In the absence of membrane-bound terminal oxidases, which could couple oxygen reduction to proton translocation and thus conserve energy in the oxygen-respiring cells, we hypothesize that cable bacteria reduce oxygen by periplasmic cytochromes without energy conservation. As discussed earlier, c-type cytochromes are conserved in cable bacteria genomes (SI Appendix, Table S5), expressed in Ca. Electronema sp. GS (Dataset S2), abundant, and localized in the periplasm (SI Appendix, Fig. S5); they may also be involved in oxygen reduction, like in Desulfovibrio species, in which periplasmic oxygen reduction is correlated with c-type cytochrome activity (58).

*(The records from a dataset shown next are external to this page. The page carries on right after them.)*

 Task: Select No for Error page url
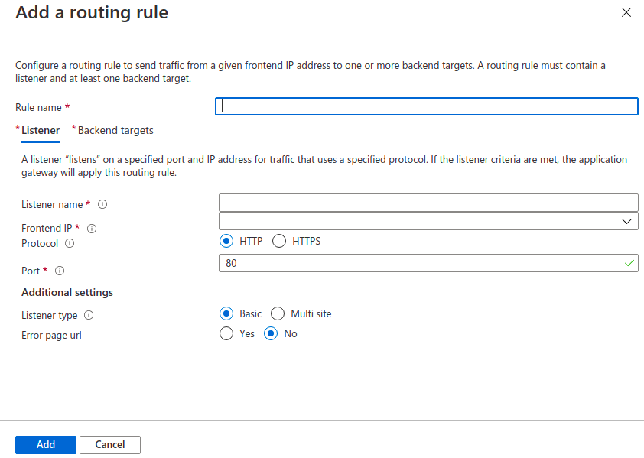pos(271,333)

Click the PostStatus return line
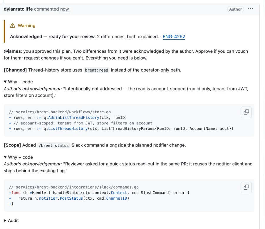click(x=69, y=198)
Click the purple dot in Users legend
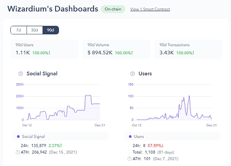Image resolution: width=231 pixels, height=166 pixels. (x=129, y=136)
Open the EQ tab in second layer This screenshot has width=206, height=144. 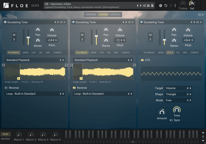tap(109, 53)
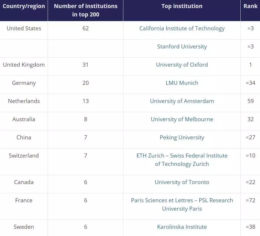
Task: Open the University of Amsterdam link
Action: click(x=182, y=101)
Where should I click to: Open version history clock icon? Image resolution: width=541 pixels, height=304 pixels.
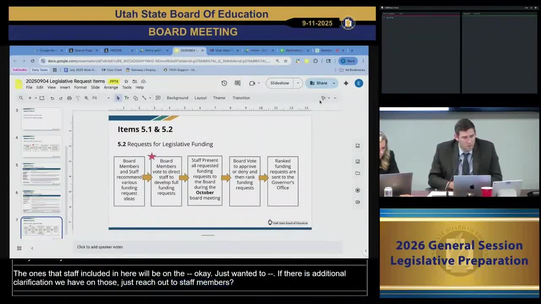[x=224, y=83]
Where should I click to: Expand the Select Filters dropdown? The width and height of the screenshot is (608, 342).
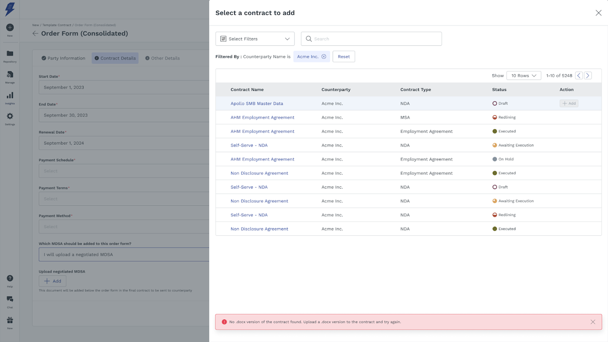coord(255,39)
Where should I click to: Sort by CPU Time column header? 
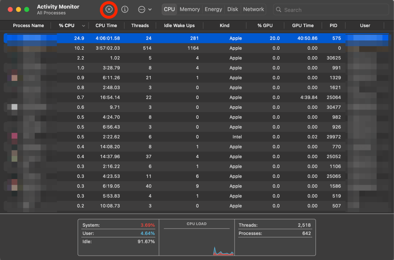tap(106, 25)
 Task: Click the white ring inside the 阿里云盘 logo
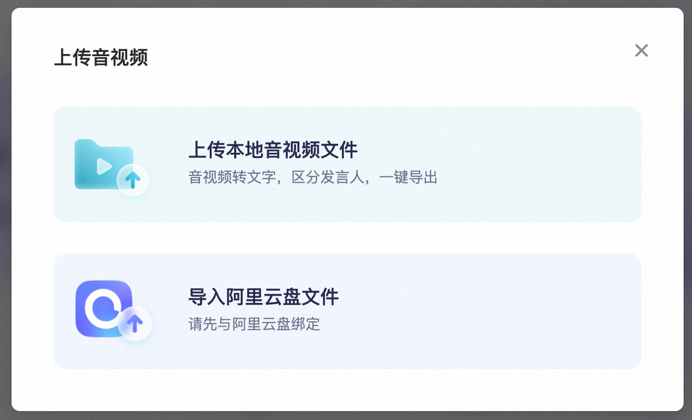pyautogui.click(x=103, y=307)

Alternatively, cable bacteria may utilize a unique, periplasmic fusion protein consisting of a cytochrome domain and 1 or 2 truncated hemoglobin domains (SI Appendix, Fig. S7 A and B and SI Discussion). In mammalian cells, neuroglobin can act as electron donor for cytochrome c (59). In contrast, little is known about the function of hemoglobin in bacteria; suggested roles are nitrosative stress protection and oxygen sensing, binding, and activation (6062). In Bacillus subtilis, a truncated hemoglobin efficiently binds and reduces oxygen to water (63). It is thus tempting to speculate that the unique fusion protein accepts electrons from the conducting fiber, with its 2 domains facilitating sensing, activation, and reduction of oxygen in the periplasm of cable bacteria (Fig. 3 and SI Appendix, Fig. S7). Besides the fusion protein, cable bacteria genomes also encode a truncated hemoglobin with a predicted periplasmic localization (Dataset S2), which could also serve a role in oxygen reduction (Fig. 3). Periplasmic oxygen reduction may lead directly to the production of water or, by 1-electron transfer, to reactive oxygen species (ROS) that immediately need to be detoxified to water (as detailed later).

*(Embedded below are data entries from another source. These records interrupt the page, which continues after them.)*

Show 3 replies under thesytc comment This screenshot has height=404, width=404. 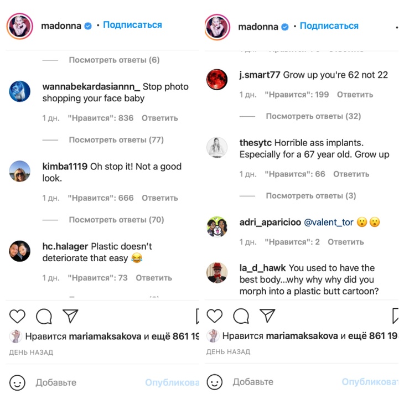(x=311, y=196)
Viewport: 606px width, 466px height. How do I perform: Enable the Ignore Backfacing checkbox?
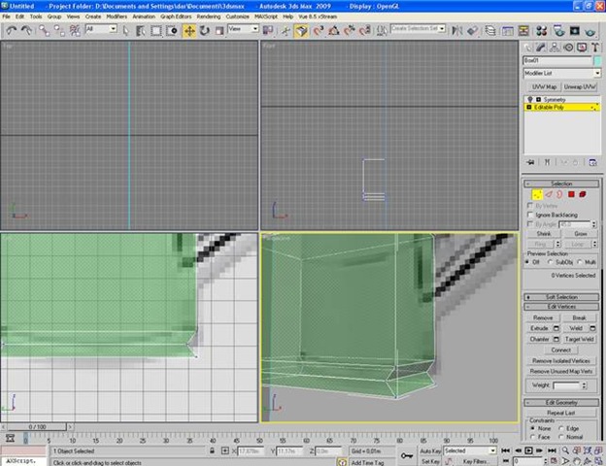tap(529, 215)
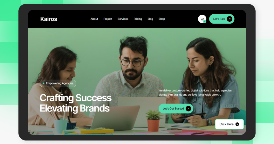Open the Shop nav item
Image resolution: width=274 pixels, height=144 pixels.
point(162,19)
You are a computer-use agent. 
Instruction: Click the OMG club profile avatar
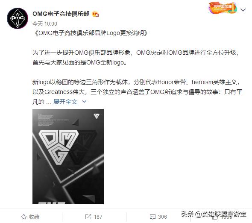click(x=18, y=18)
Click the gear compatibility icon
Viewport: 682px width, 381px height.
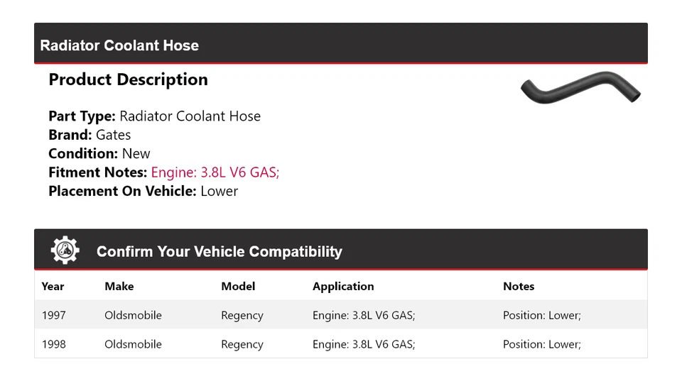coord(65,250)
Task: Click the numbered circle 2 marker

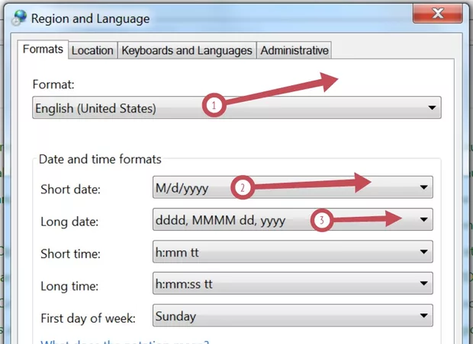Action: (242, 187)
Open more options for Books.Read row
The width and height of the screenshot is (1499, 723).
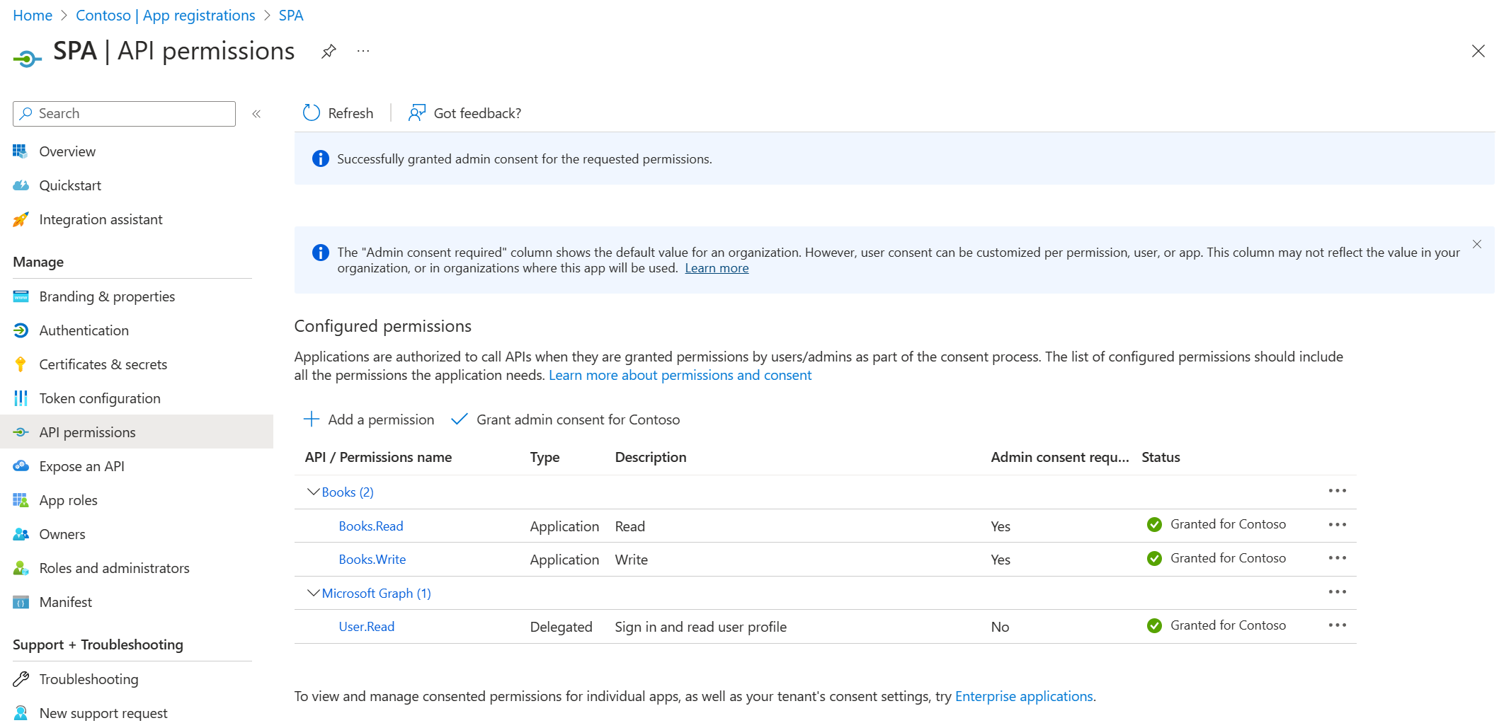pos(1337,525)
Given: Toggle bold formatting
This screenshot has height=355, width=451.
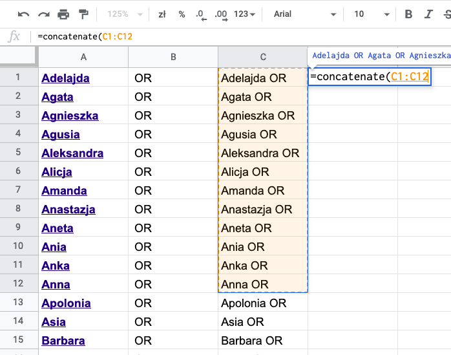Looking at the screenshot, I should pyautogui.click(x=408, y=14).
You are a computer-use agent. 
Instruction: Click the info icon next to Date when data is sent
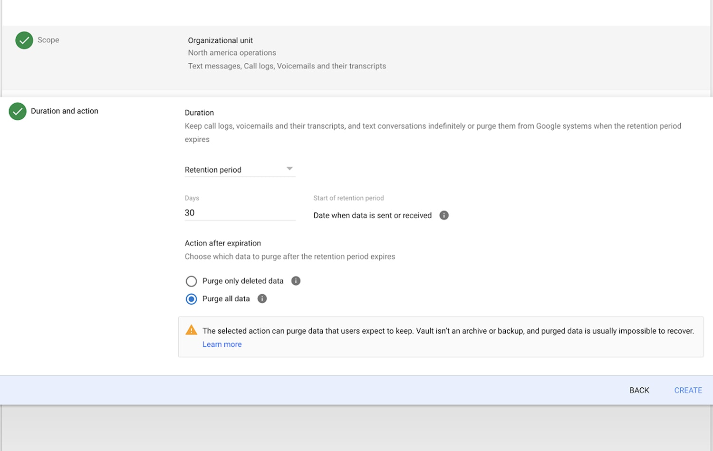(443, 215)
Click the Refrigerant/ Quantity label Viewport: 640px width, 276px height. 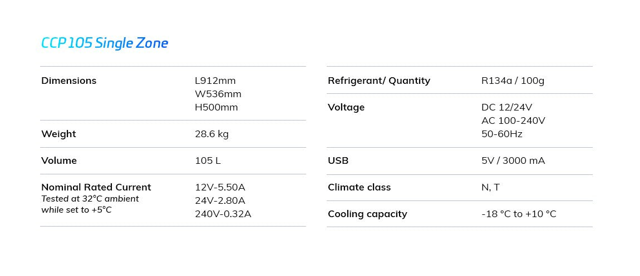(378, 81)
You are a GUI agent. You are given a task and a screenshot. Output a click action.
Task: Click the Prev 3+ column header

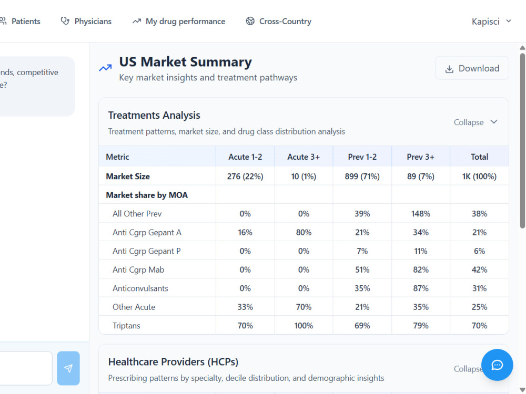421,157
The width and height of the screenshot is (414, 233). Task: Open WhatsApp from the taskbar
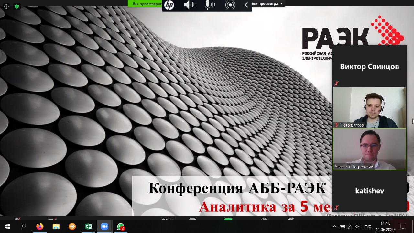[121, 227]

Why may cable bacteria have abandoned membrane-bound terminal oxidases, and thus energy conservation, during LDET-fueled oxygen reduction? One explanation could be the high oxygen reduction rates required: in each filament, only a few cells are located in the oxic sediment surface, whereas many (often approximately 10×) more cells perform sulfide oxidation in the anoxic zone. To maintain electron balance, electron flow has to be at least 10 times higher in the oxic, cathodic cells than in the anoxic, anodic cells (2). This may explain why the estimated cell-specific oxygen reduction rates are 4 to 14× higher in cable bacteria than in closely related sulfate reducers or in aerobic sulfide oxidizers (2). Thus, oxygen reduction may have been optimized for speed instead of energy conservation.

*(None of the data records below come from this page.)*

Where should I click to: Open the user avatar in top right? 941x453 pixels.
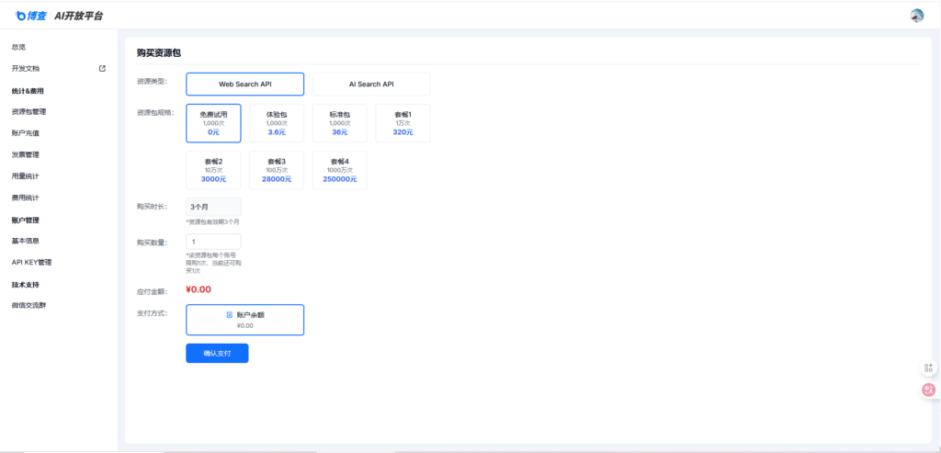click(x=916, y=16)
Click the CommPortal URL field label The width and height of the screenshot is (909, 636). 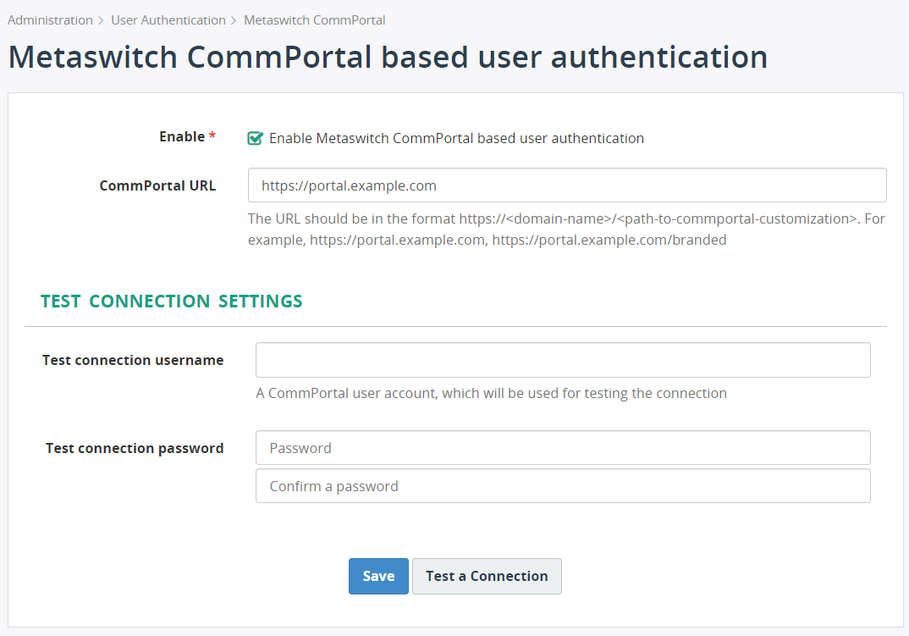(157, 185)
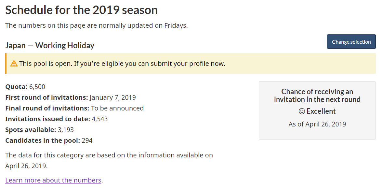Click the 'As of April 26, 2019' date
The height and width of the screenshot is (190, 382).
pyautogui.click(x=317, y=124)
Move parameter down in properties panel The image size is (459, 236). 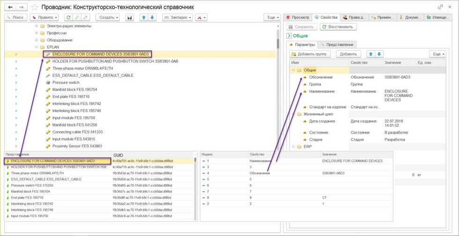point(379,54)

High cell-specific oxygen reduction rates usually result in high production of reactive oxygen species (64). Cable bacteria possess multiple systems for protection against oxidative stress, both periplasmic and cytoplasmic (Fig. 3, Dataset S3, and SI Appendix, SI Discussion). Several key enzymes, i.e., catalase, superoxide reductase, and rubrerythrin, were also detected in the proteome of Ca. Electronema sp. GS (Dataset S2). In addition, the chaperonins GroEL/ES and several general stress proteins are among the highest expressed proteins (Fig. 2 and Dataset S2 and S3); they may, as for other bacteria, e.g., Escherichia coli (65) or Caulobacter crescentus (66), also play a protective role during oxidative stress in cells exposed to oxygen.

Nitrate and Nitrite as Alternative Electron Acceptors.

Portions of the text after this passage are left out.